Common errors include: (1) Misplacing stress, saying aSAUL-ted instead of ə-SAWL-tɪd; (2) Flattening the /ɔː/ to /ɑ/ or /ɒ/, yielding ah-sahlt-id; (3) Dropping the /t/ or glottalizing the /t/ in rapid speech, producing /səˈsɔːlˌɪd/ or /səˈsɒlɪd/. Corrections: keep primary stress on the second syllable, use a full /ɔː/ vowel for /sɔːl/, articulate /t/ clearly before the final /ɪd/; in rapid speech, lengthen the /ɔːl/ slightly and still release the /t/.

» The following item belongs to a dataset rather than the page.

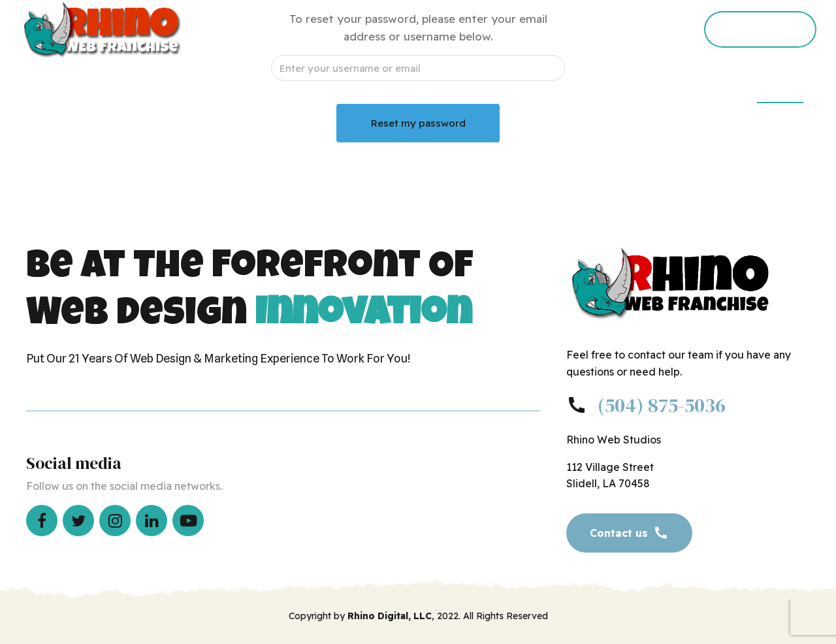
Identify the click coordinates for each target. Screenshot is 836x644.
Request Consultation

US: r-colored or r-less with /əˈsɔːltɪd/ depending on speaker; UK: non-rhotic ending with /əˈsɔːltɪd/ and clear /t/; AU: often a more centralized /əˈsɔːltɪd/ with slightly flatter /ɒ/ or /ɔː/ depending on region, and a softer /t/ in some dialects. In all accents the primary stress lands on the second syllable; vowel quality and final consonant release vary slightly, but the /ɔːl/ cluster remains central.
Because it combines a stressed open syllable with a tense back rounded vowel /ɔː/ followed by the /lt/ cluster and a voiceless /t/ before a final /ɪd/ or /əd/. The /l/ is liquid, the /t/ is a stop, and the /d/ can coalesce in rapid speech. The combination of /s/ + /ɔːl/ + /t/ + /ɪd/ challenges timing, differentiating /ɔːl/ from /ɒl/ in some dialects, and maintaining crisp articulation of /t/ in connected speech.
Yes. Stress remains on the second syllable, but in careful speech you want a fuller /ɔː/ vowel before /l/ and a crisp /t/ before the final /ɪd/. Some speakers voice the /d/ lightly in casual speech, yielding a suffix that sounds closer to /-tɪd/ than a fully voiced /-d/. Ensure the sequence /sɔːl/ is not reduced to /sɔl/; keep the /l/ clear and the /t/ released.